Exercise data section start

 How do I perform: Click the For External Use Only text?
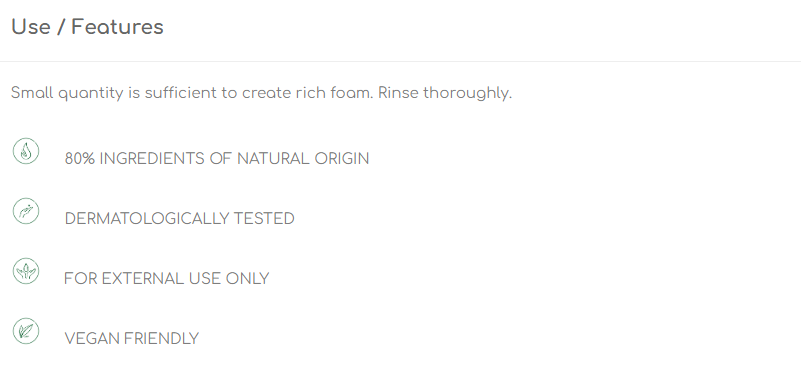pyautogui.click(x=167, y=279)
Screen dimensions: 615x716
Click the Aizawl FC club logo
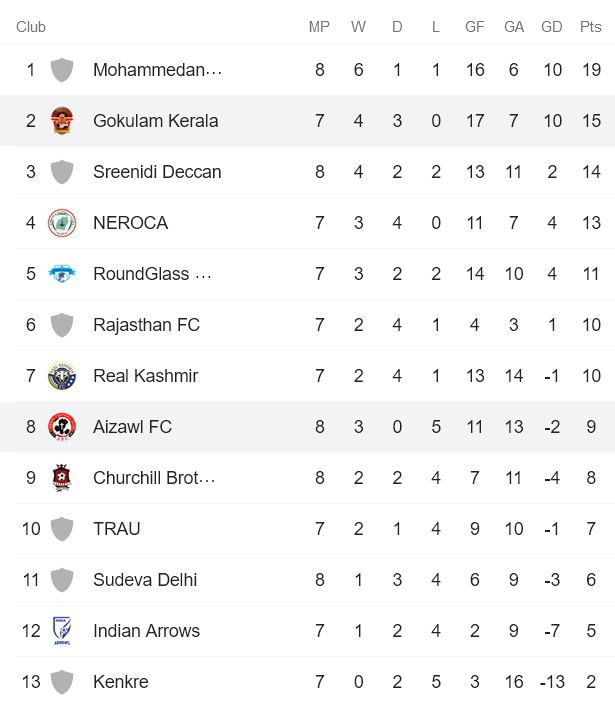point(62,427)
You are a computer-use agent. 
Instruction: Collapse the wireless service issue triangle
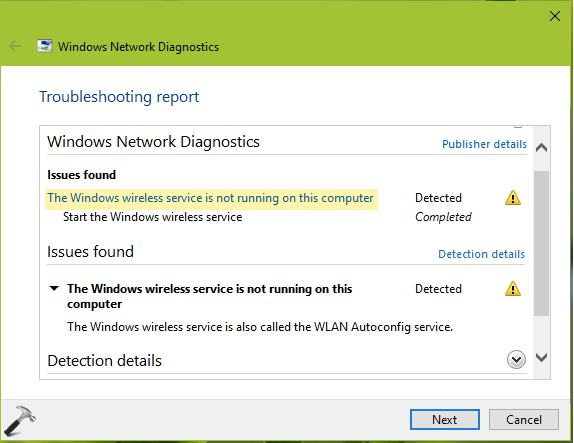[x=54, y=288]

Exercise data section end

Problem requirements —
Transcribe all records verbatim, no pictures.

Your solution —
 How do I perform: Click the For External Use Only text?
pyautogui.click(x=167, y=279)
Screen dimensions: 615x716
Click the Aizawl FC club logo
point(62,427)
You are a computer-use agent. 
Instruction: Collapse the wireless service issue triangle
[x=54, y=288]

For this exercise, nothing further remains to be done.